So I let go completely.

I let him use me.

I let him dominate because being dominated felt like honesty, felt like relief, felt like finally putting down a weight I’d been carrying for years. Maintaining control was unnecessary for me. I didn’t have to decide. I didn’t have to be the one who held everything together while falling apart inside. My brain never allowed me to be present in my body in this way, but I had to be here now.

“Stronger,” I said again. “Please.”

He tore into me with the enthusiasm of a Roman legion.

I came first. It surprised me. I usually last longer, usually need more, usually have to work for it. But he hit that spot inside me again, the one that sent electricity through my nervous system, and suddenly I was coming, painting his stomach with streaks of white that the water immediately diluted and washed away. It tore through me like a sob, like a scream, every emotion the SSRIs had been suppressing for five years in one primal noise. Time folded. I don’t know how long I hung there, suspended at the peak, before crashing down. My ears rang. In waves that seemed to go on forever, my body convulsed around his dick, clenching and releasing.

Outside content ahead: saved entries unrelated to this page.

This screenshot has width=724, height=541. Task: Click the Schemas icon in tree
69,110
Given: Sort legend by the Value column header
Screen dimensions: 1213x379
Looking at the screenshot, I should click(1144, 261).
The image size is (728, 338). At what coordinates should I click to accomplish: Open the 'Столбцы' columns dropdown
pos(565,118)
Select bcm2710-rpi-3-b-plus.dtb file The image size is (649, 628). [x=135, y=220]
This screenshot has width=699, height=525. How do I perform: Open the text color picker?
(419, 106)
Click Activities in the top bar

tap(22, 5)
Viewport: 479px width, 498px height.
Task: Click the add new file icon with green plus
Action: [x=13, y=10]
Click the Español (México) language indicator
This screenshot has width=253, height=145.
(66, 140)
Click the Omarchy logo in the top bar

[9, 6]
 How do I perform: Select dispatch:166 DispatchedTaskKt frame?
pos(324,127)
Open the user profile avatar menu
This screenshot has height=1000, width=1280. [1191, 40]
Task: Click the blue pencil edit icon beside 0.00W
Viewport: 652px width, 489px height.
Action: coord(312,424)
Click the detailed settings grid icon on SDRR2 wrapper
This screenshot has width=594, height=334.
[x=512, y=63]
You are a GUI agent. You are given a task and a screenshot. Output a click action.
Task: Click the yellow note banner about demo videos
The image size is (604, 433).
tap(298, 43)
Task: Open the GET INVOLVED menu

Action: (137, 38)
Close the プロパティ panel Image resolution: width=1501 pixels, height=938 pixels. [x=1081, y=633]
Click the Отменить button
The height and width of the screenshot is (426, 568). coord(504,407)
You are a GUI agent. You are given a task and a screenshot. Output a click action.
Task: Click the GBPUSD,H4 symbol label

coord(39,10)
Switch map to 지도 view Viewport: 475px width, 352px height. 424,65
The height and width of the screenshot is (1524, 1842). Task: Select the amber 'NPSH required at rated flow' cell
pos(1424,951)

“Fuck yeah,” he muttered, still thrusting. “That’s it. Let it out. Good boy.”

I cried a little afterward. Not from pain. From relief. From being seen without pretending to be anyone else. From the overwhelming sensation of feeling something real, something unmediated by pharmaceuticals or therapy or the careful distance I kept between myself and the world. My knees buckled, and he held me up against the wall, still inside me, still hard, his forehead pressed to mine.

He pulled back, looked at my face. Something flickered in his eyes. Not tenderness exactly, he didn’t seem like a guy who did tenderness, but recognition. “You good?” he asked.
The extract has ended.